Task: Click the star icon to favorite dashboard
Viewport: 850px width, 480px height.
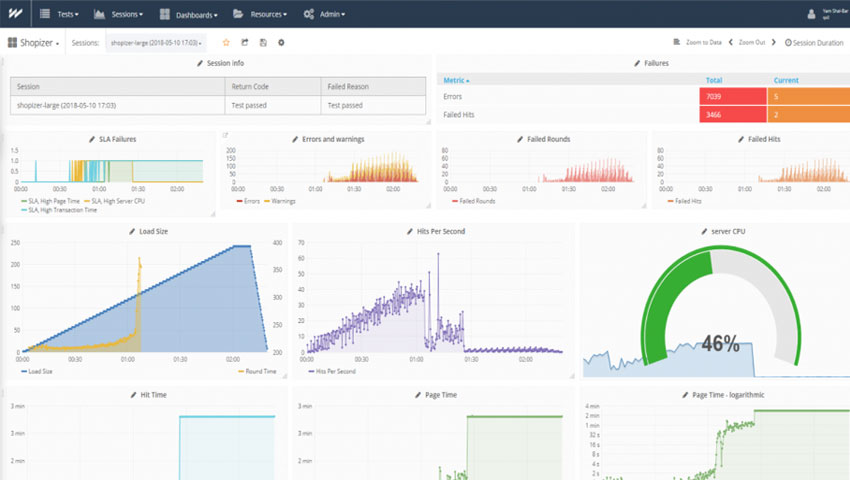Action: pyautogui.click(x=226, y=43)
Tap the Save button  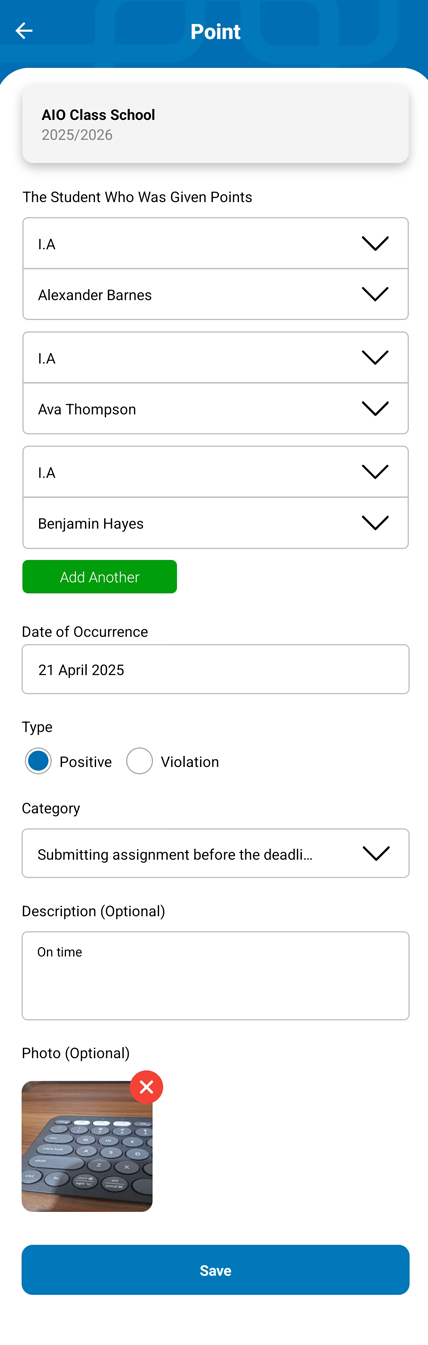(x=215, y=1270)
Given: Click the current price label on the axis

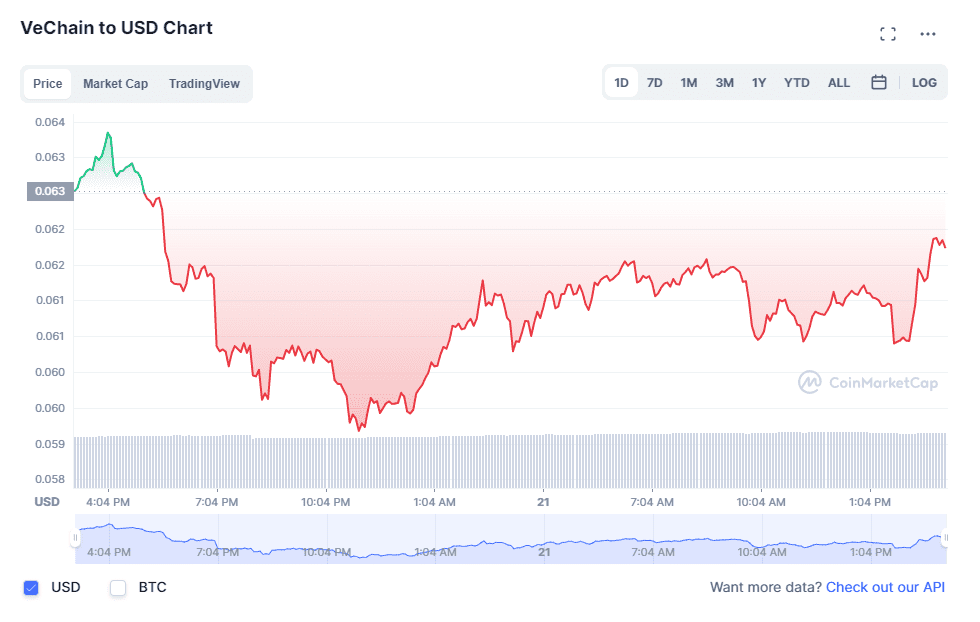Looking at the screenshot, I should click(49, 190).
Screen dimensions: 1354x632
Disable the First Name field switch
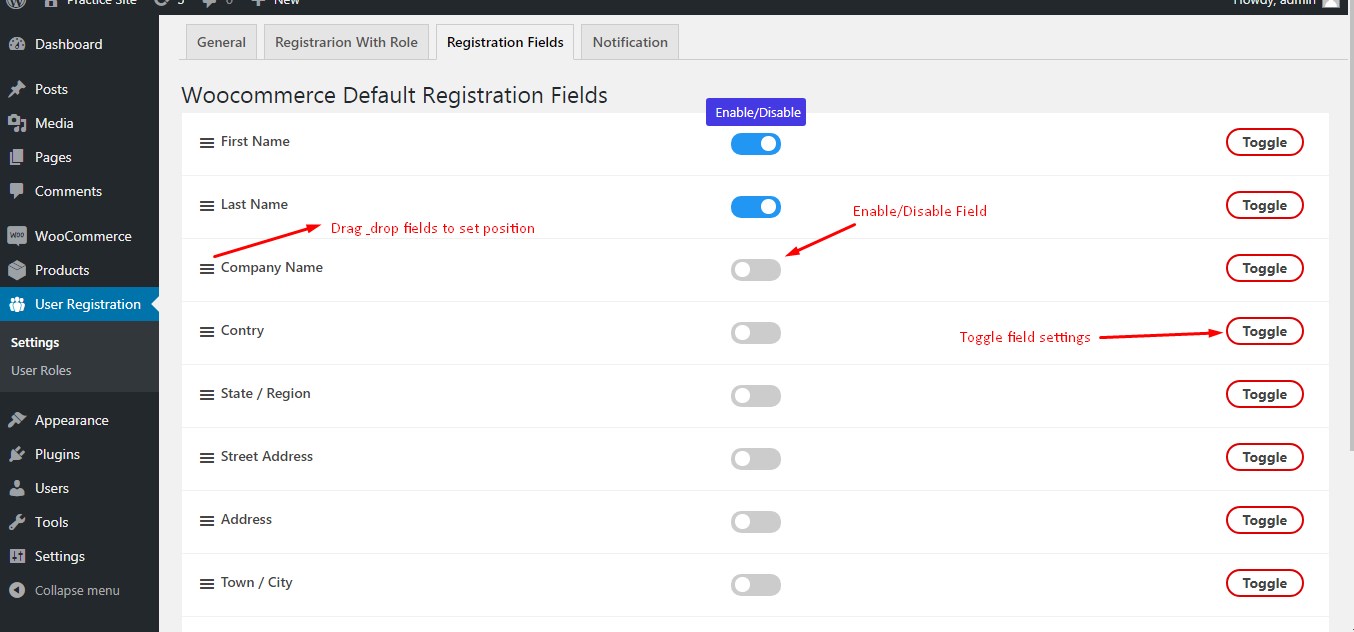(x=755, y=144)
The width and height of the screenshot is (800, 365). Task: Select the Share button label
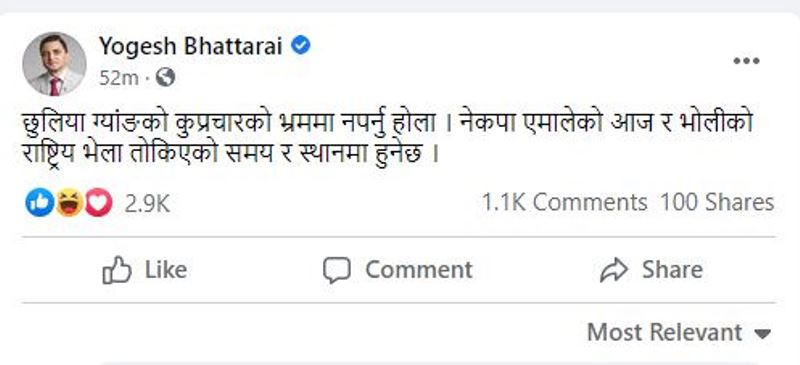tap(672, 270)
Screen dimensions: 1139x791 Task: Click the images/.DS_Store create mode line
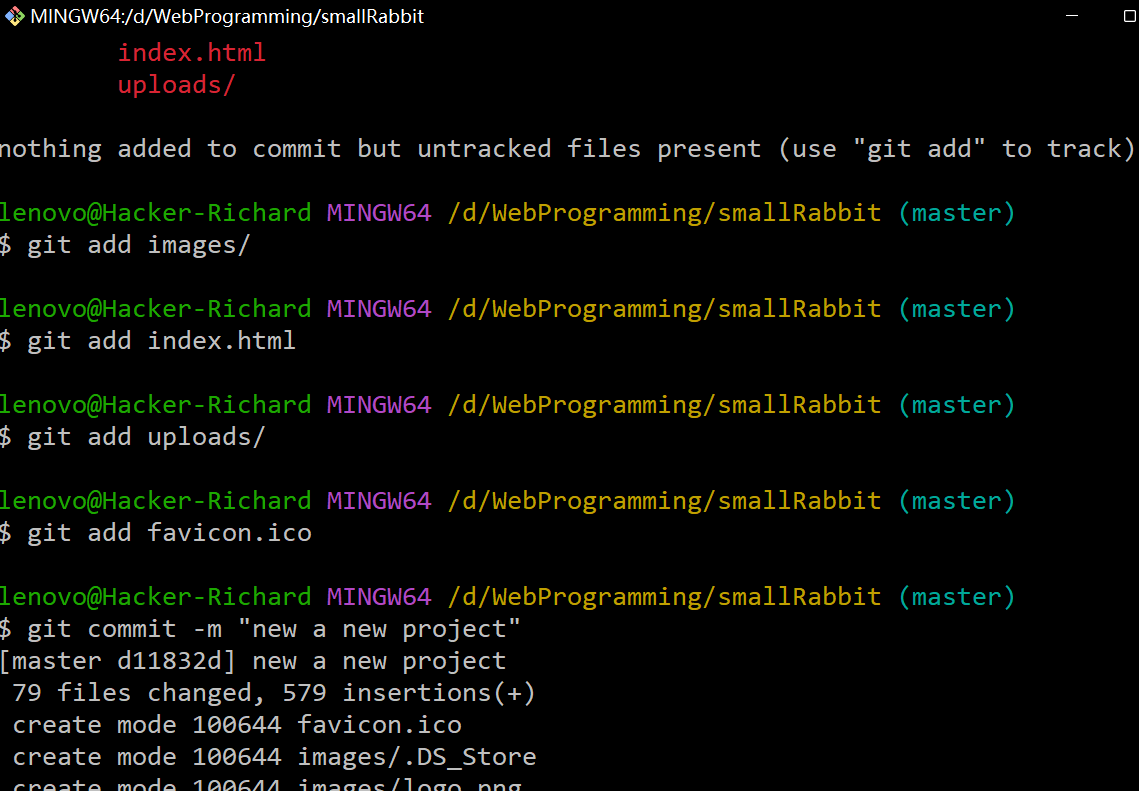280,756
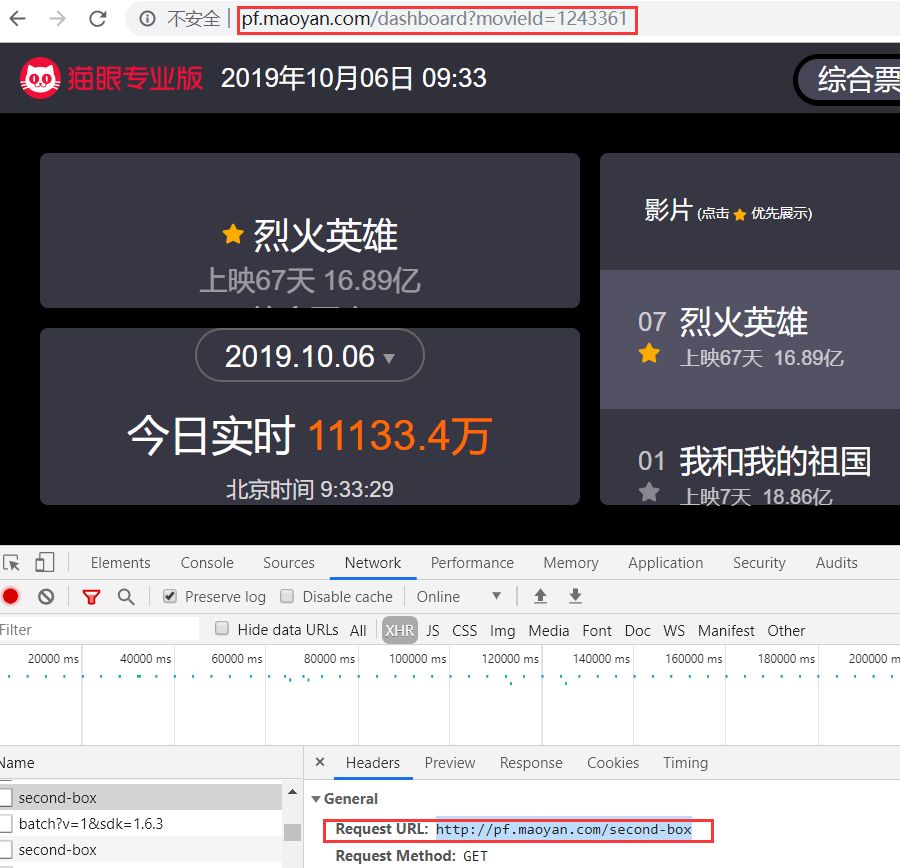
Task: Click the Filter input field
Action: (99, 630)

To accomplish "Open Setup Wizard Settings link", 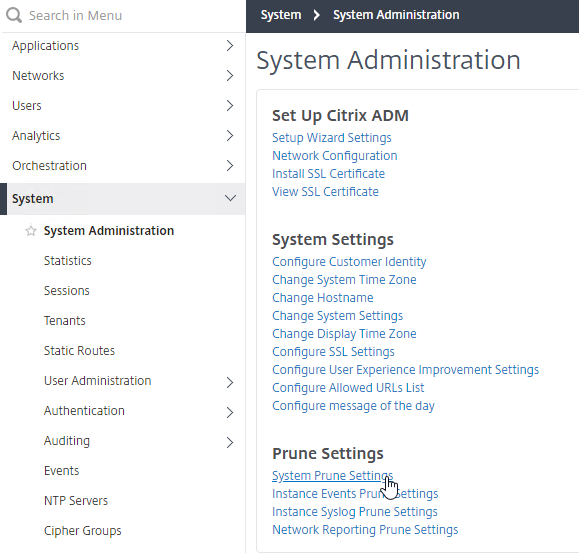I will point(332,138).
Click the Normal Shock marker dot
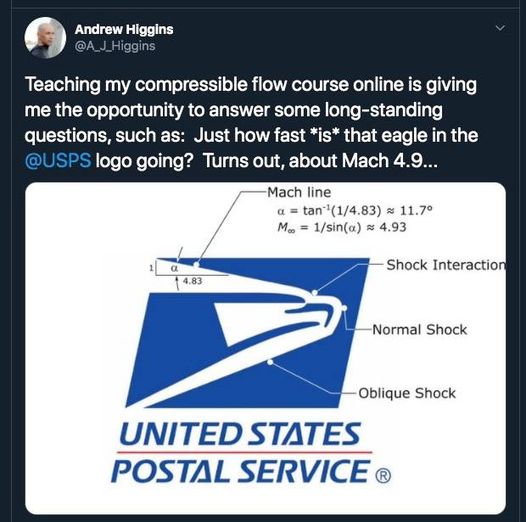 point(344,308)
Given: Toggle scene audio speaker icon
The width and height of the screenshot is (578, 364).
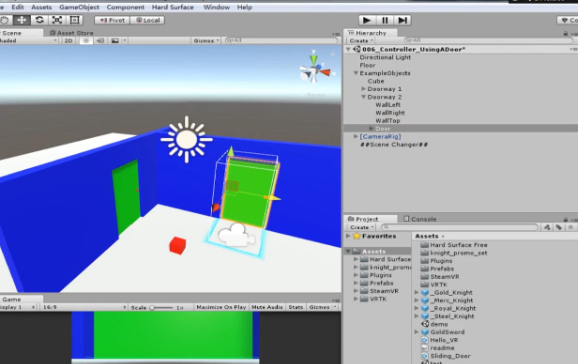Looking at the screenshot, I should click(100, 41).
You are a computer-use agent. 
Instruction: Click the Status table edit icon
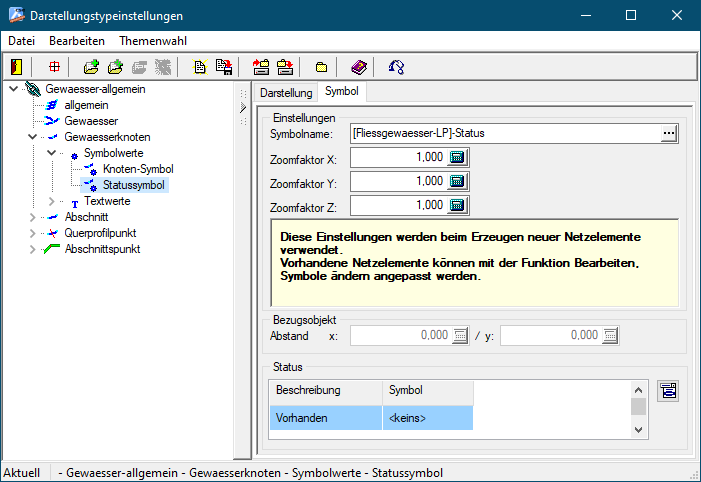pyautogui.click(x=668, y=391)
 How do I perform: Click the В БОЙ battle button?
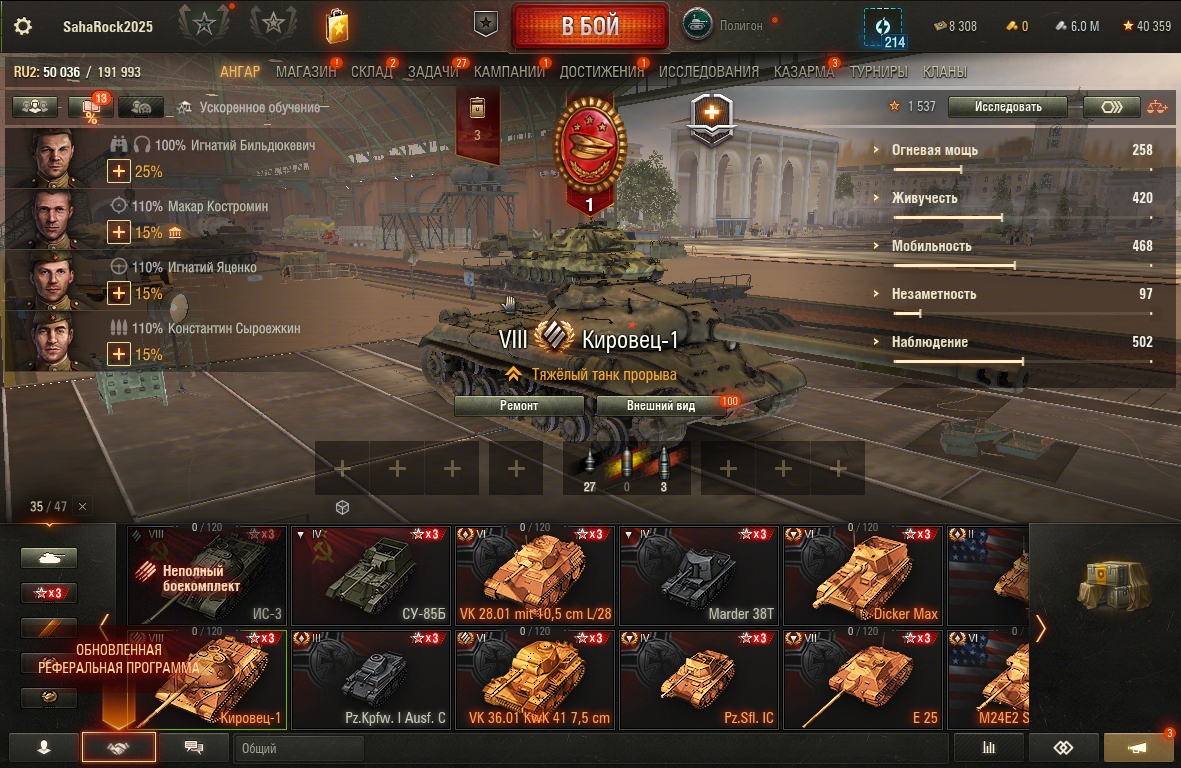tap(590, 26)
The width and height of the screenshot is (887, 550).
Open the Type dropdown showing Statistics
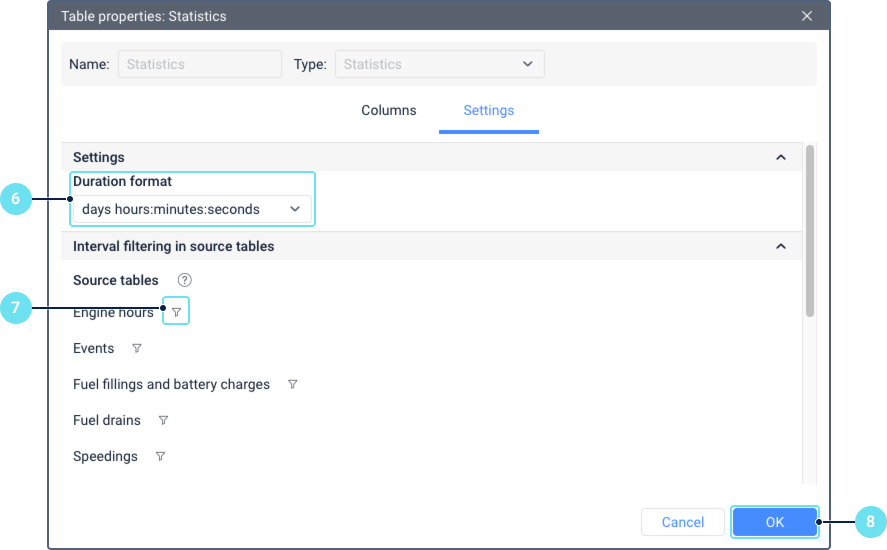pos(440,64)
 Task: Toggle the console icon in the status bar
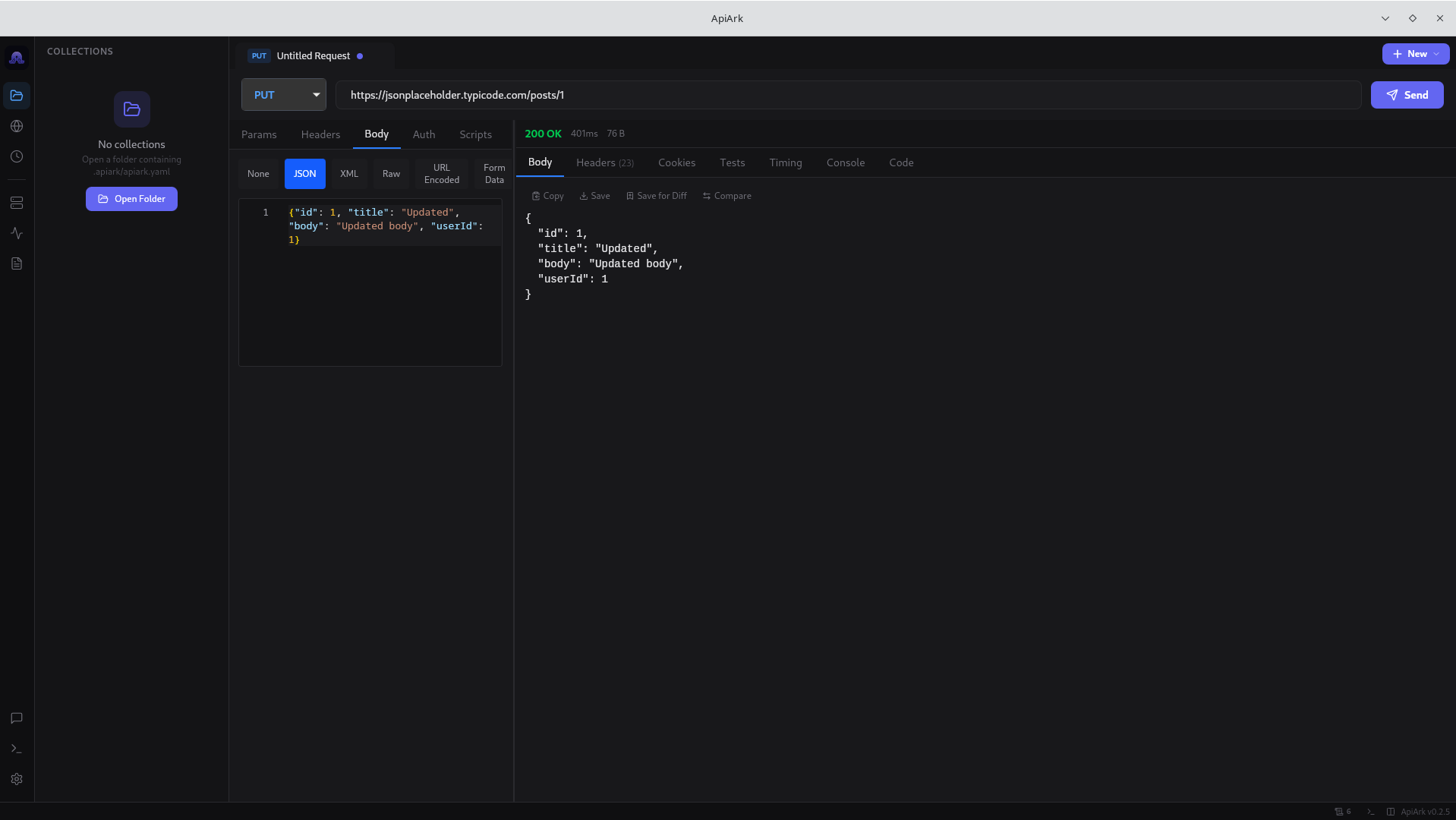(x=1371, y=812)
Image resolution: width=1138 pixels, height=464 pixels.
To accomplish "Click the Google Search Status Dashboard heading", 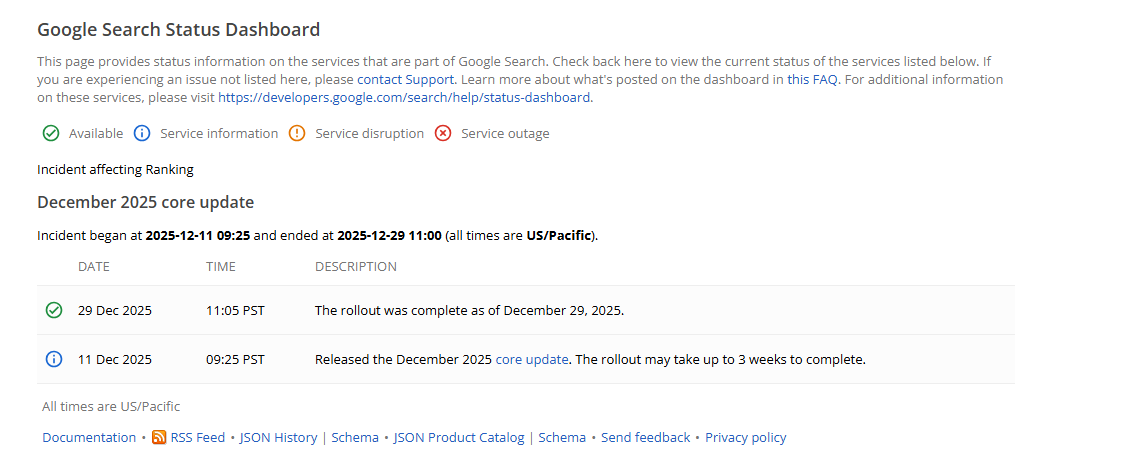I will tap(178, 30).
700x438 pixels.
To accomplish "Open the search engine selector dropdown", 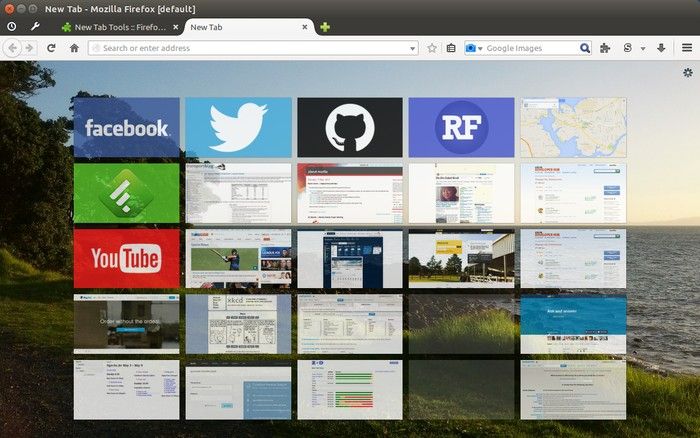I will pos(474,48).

-------

— Set problem —
How many lines of the records above contain the word "pixels"? Reply with the number alone.

— Solution to this problem —
2